Since the year 2000, however, foreign direct investments (FDI’s) have been flowing into Chad on a large scale, which is mainly due to the exploitation of the oil fields in the south of the country. The petroleum project was carried out by a consortium of the oil companies Esso, Chevron, Petronas and the World Bank. The government under Idriss Déby has pledged to the World Bank to use 80 percent of oil export revenues for investments in education, the environment and health. Five percent of the income went directly to the doba pool. The supervisory body appointed by it published regular reports on this. At full capacity, 250,000 barrels of crude oil were to be extracted every day, increasing Chad’s state revenue by up to 50 percent annually. For the correct use of the funds, the World Bank had also set up an international advisory body, the International Advisory Group (IAG). In September 2009 it presented its final report.

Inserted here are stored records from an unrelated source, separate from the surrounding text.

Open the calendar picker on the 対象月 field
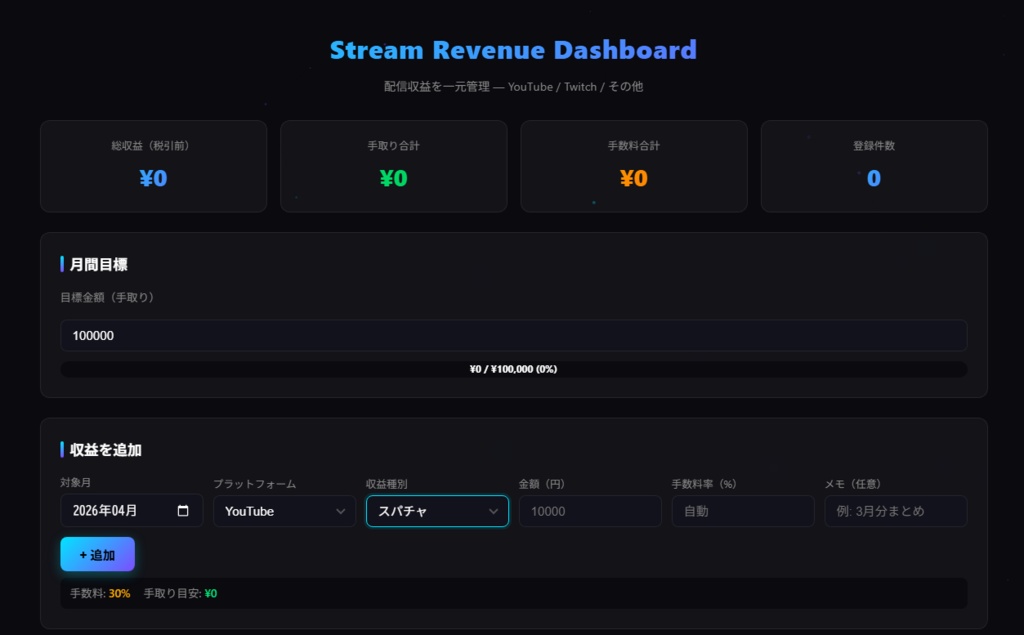(x=181, y=511)

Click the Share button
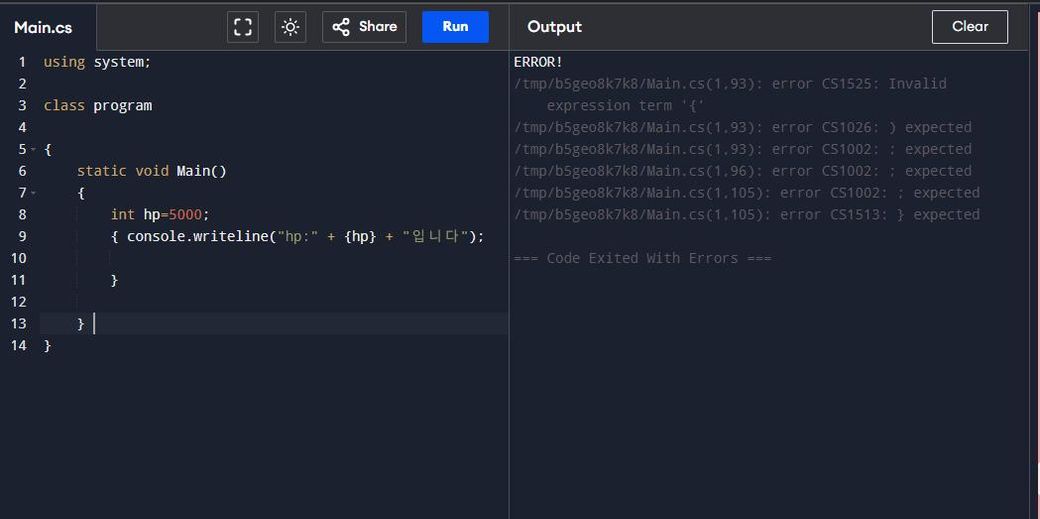coord(364,27)
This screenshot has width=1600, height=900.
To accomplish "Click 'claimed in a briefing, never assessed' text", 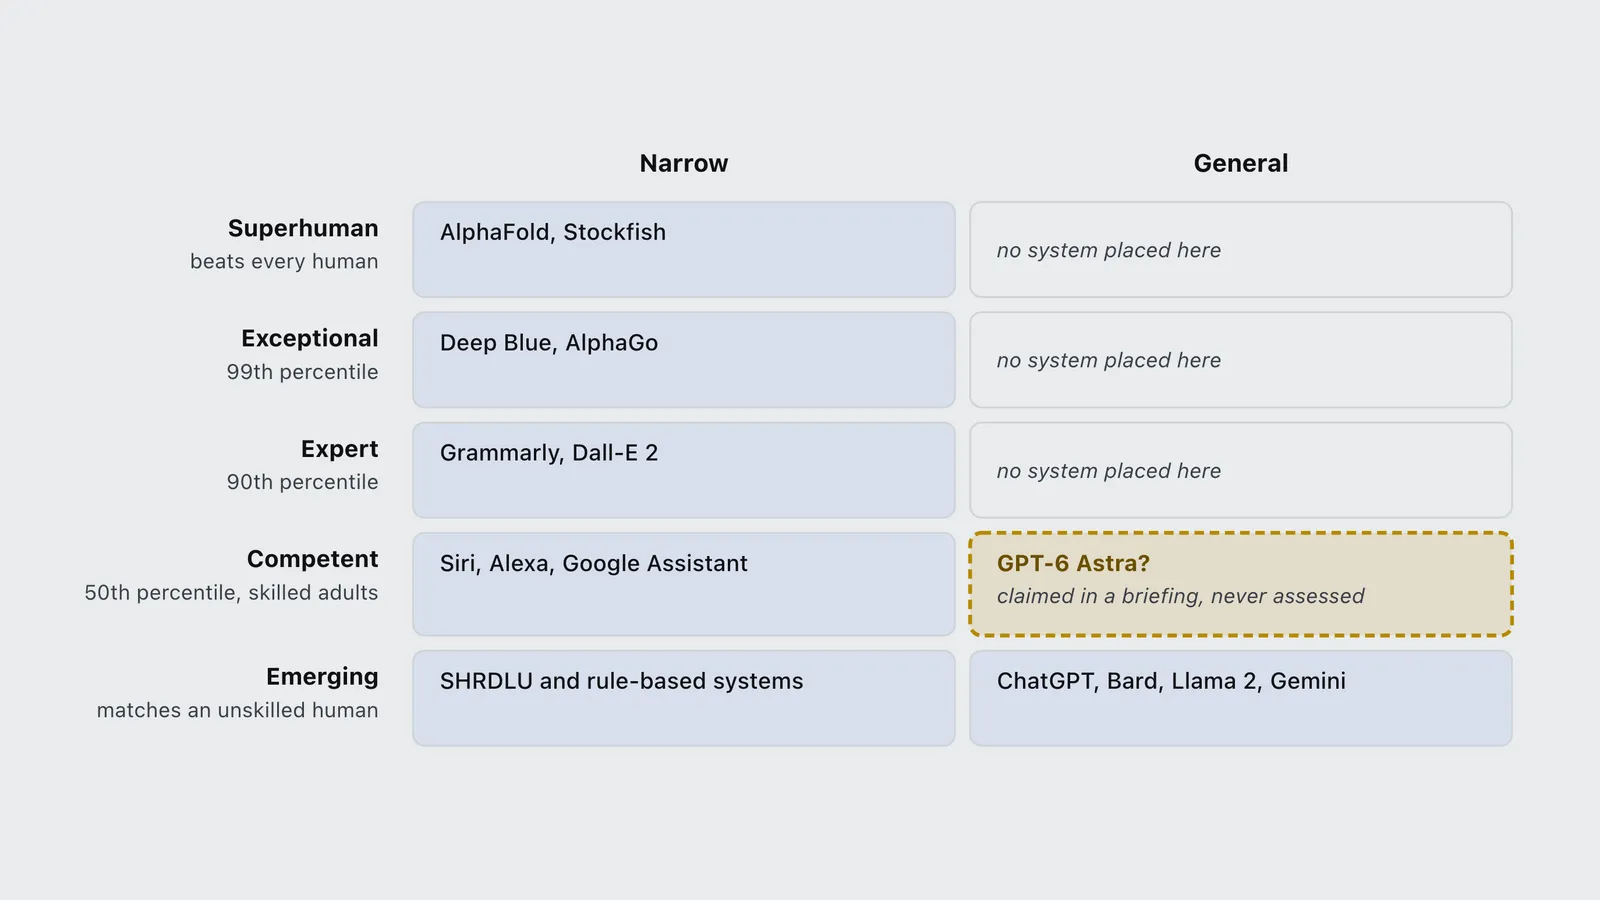I will pos(1180,596).
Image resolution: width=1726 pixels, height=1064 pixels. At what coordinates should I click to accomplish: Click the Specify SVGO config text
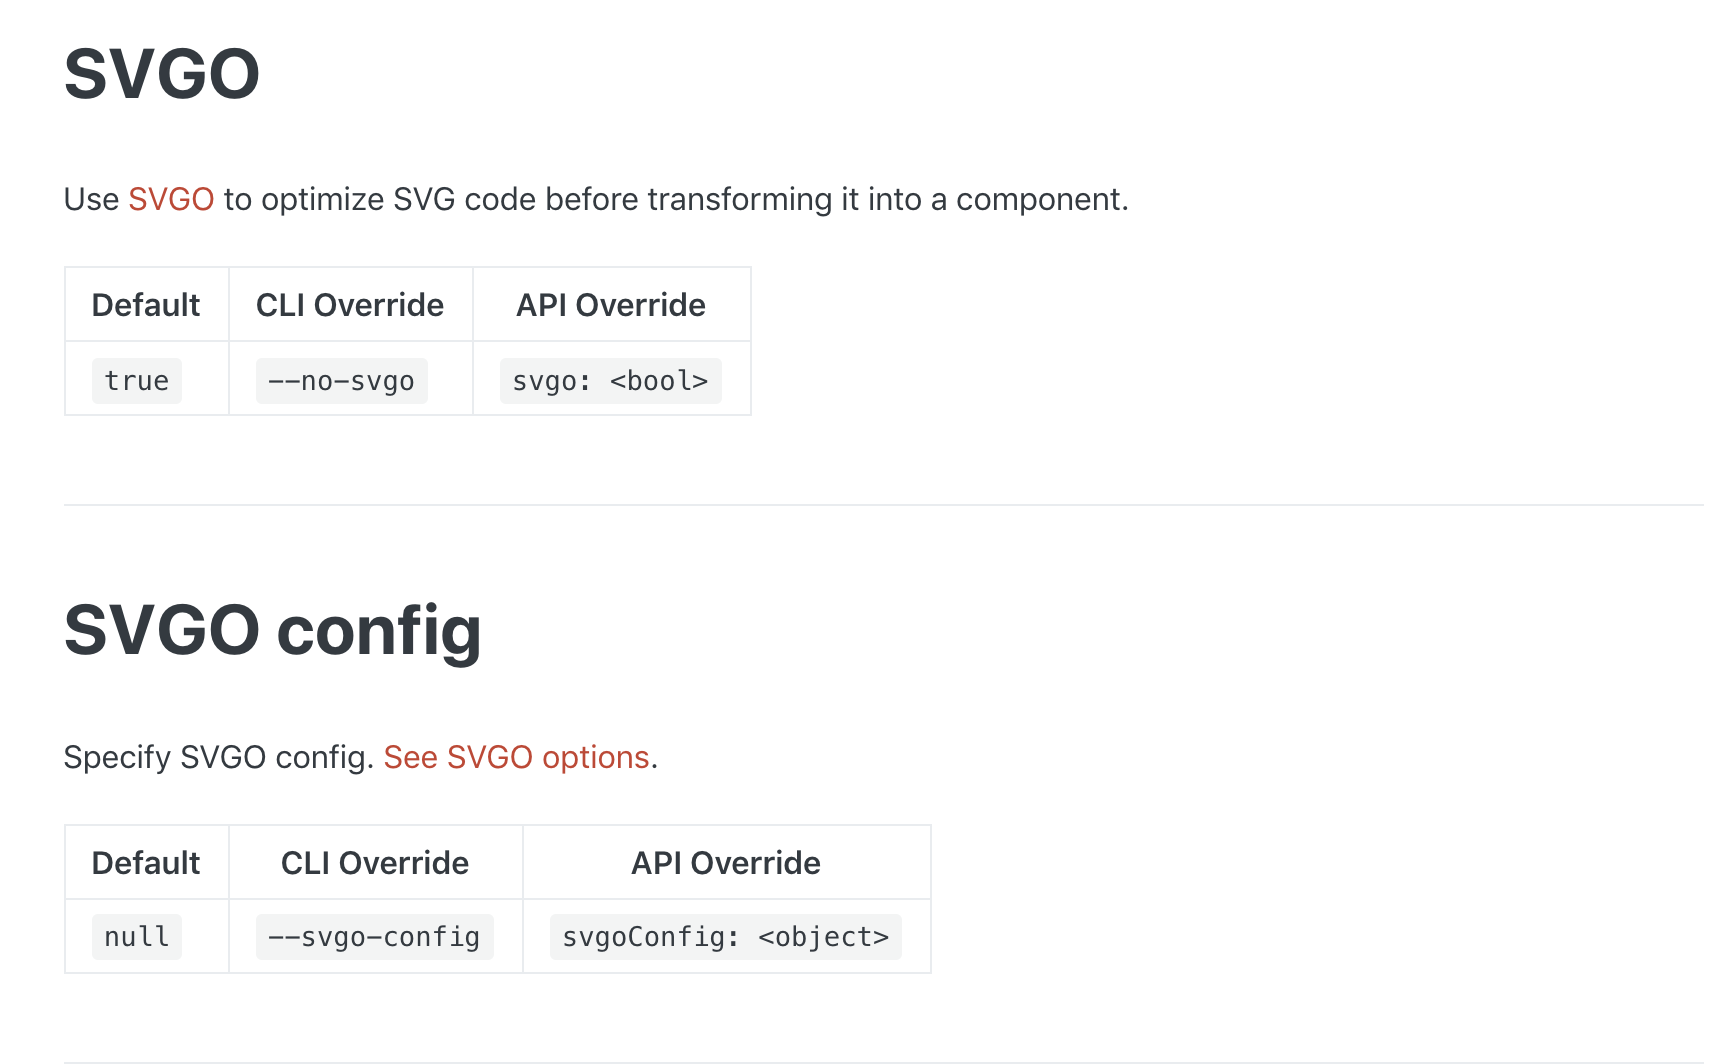point(218,757)
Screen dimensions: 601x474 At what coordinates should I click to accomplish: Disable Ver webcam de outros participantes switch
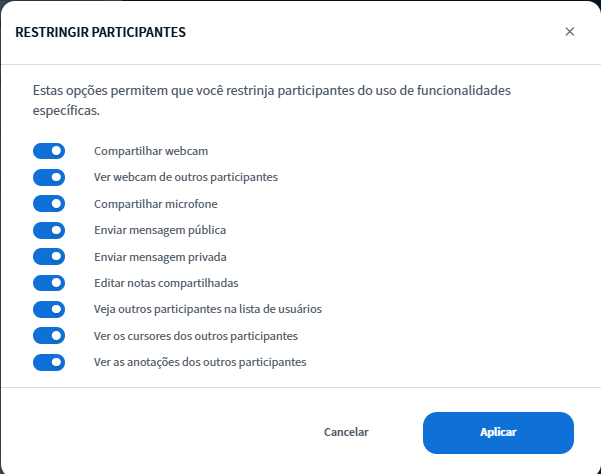(49, 177)
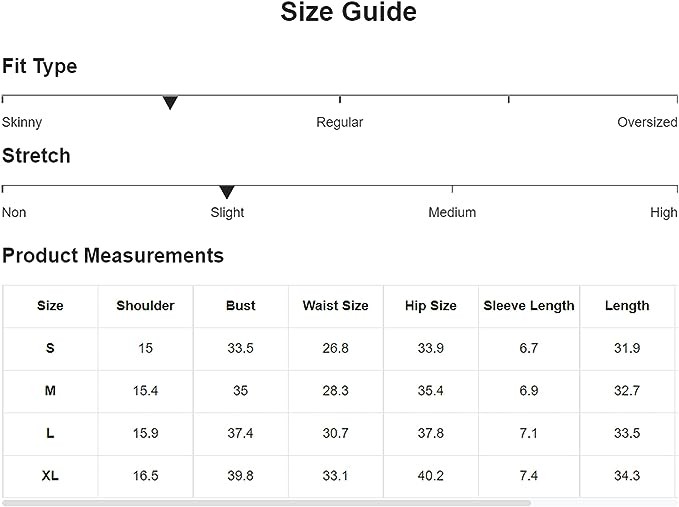This screenshot has width=679, height=507.
Task: Click the Skinny fit label
Action: tap(22, 122)
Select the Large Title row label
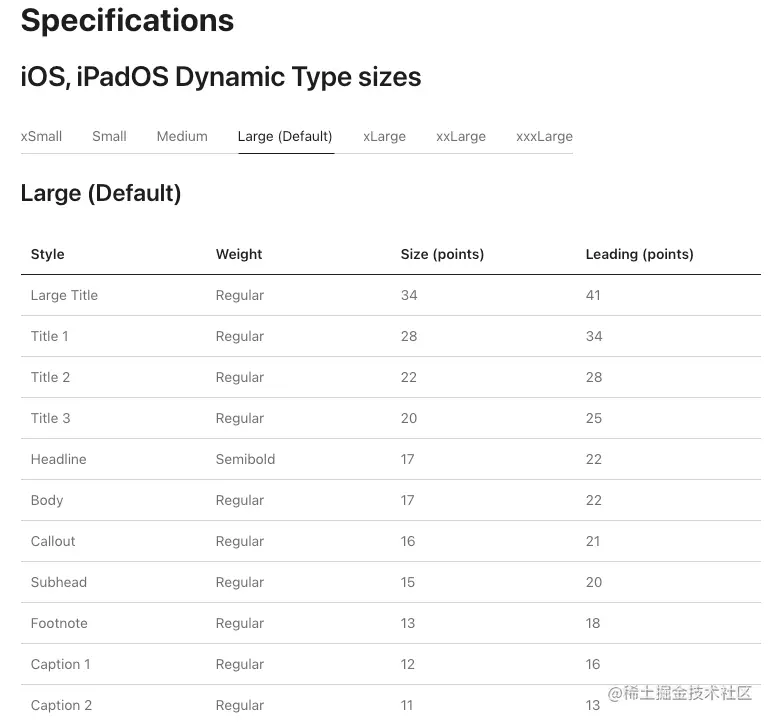The height and width of the screenshot is (722, 772). pyautogui.click(x=64, y=295)
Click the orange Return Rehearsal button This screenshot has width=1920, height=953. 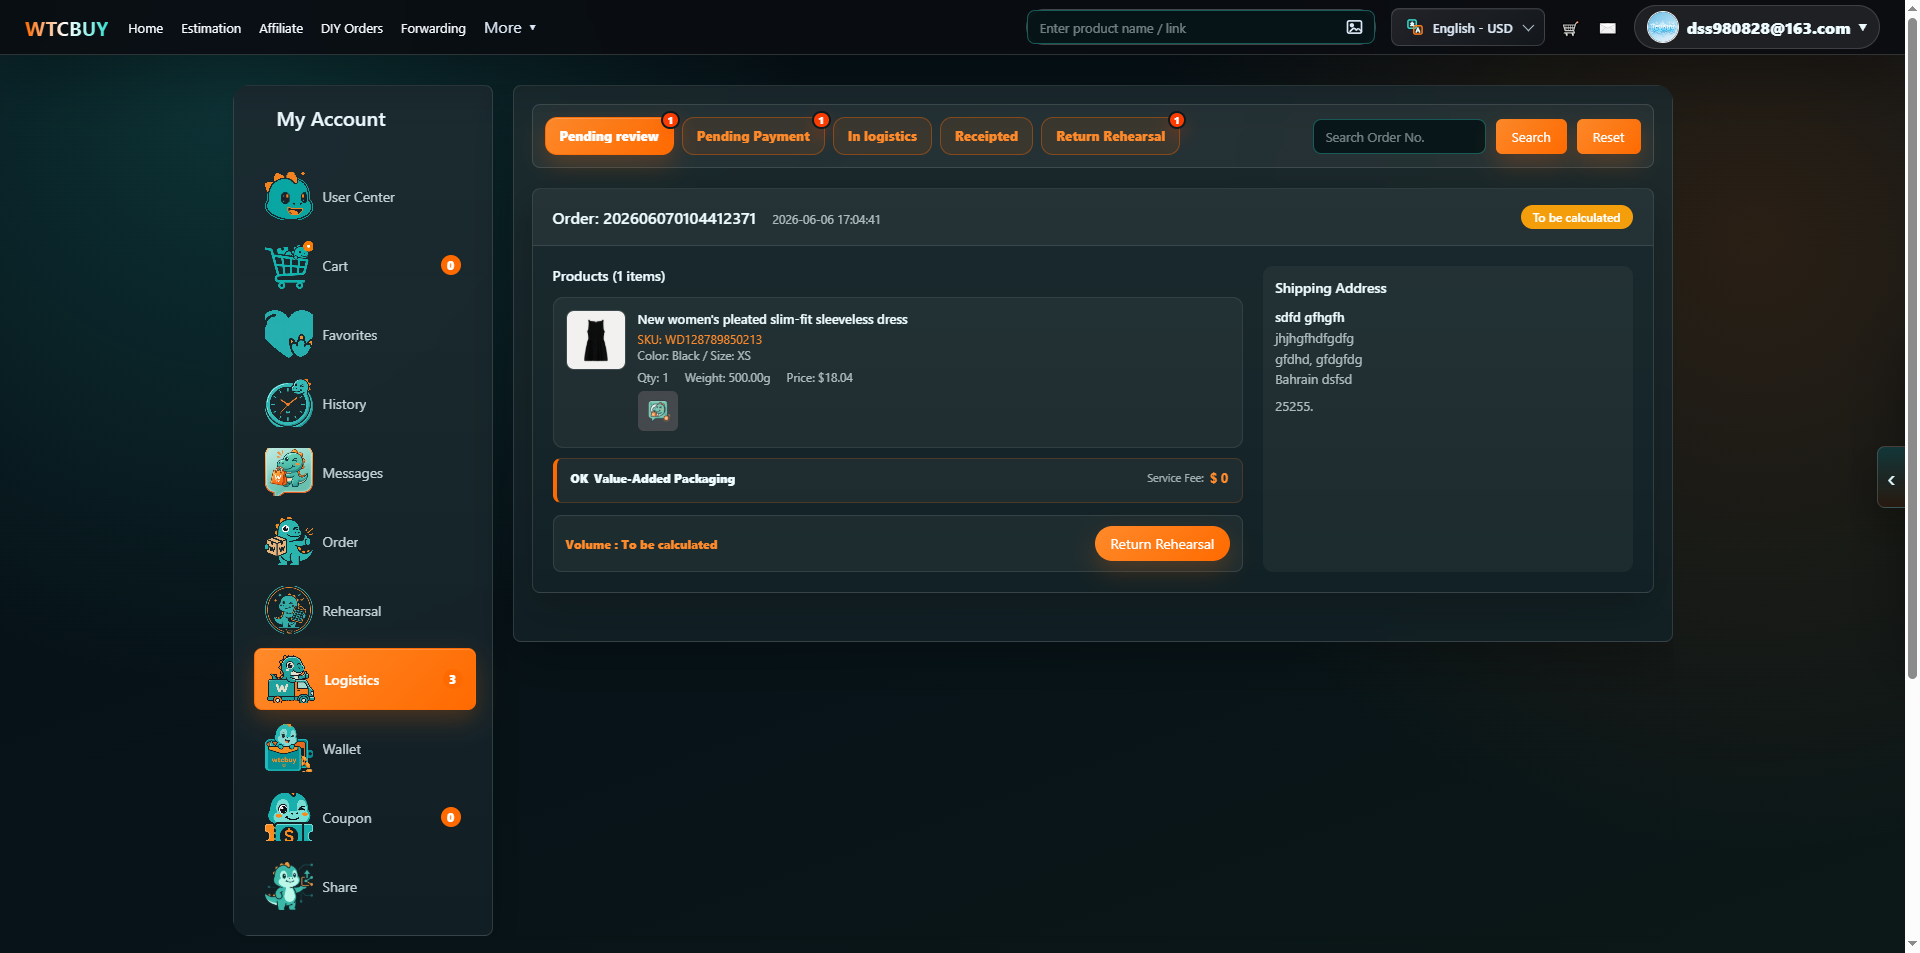pos(1162,544)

However, the project had already provoked criticism from numerous national and international human rights and environmental organizations in the run-up to its implementation. The German working group Chad pointed to blatant security deficiencies, human rights violations and environmental destruction. Residents of the Doba basin also complain about the negative effects of oil production on their health, access to educational institutions and discrimination in the employment sector.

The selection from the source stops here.